Citizens, in the last several months your author has seen a number of stories about new, contract-brewed brands built almost purely around a marketing concept or narrow demographic target that seem to be, to put it as objectively as possible, all hat and no cattle. What a lot of folks in the fall of 2012 might have considered “getting into brewing for the wrong reasons.”
My knee jerk reaction was uncharitable and unfavorable. Deep, internet forum-grade butthurt, scandalized like a Victorian lady. My second, more considered line of inquiry was to dig a little deeper. Join me in examining my feelings.

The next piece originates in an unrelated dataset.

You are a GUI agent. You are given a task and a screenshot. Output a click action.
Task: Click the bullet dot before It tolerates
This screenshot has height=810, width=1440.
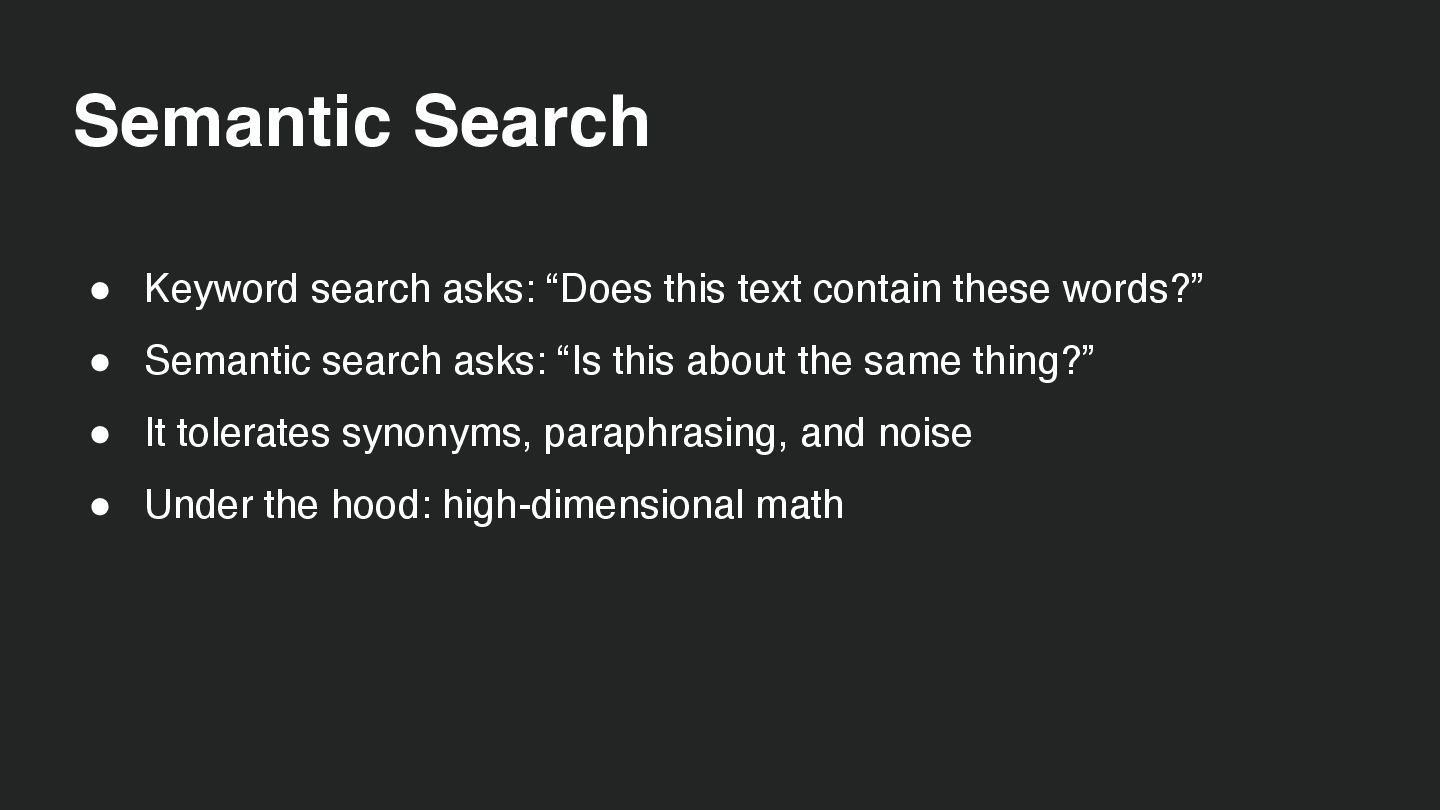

I’m not naming names – you can find these same stories online and draw your own conclusions from the source material. And let it be said that I fully recognize that this sort of bandwagon cash grab is normal for a booming industry like this; it happened before in the 90s. These brands have a lifespan only as long as craft beer stays trendy and high in the national consciousness and media rotation. In a lot of ways, they’re harmless – I’ll qualify that, but first I need to make a distinction.
One evening many years ago, a buddy and I embarked on a beer-fueled taxonomic debate: nerd vs. geek. Our definitions shook out like this: while both are socially-compromised enthusiasts who can and will go on about their obsession well past the point of a layperson’s attention span, a nerd is an enthusiast who at the end of the day doesn’t give a rip whether or not anybody else cares about what he cares about. The nerd is prone to hermitage. The nerd doesn’t need you to be interested. A geek, on the other hand, is vocally obsessive; a geek is a proselytizer – a geek wants you to be a geek along with him. There’s a requirement of communion for geekhood that’s absent from nerds.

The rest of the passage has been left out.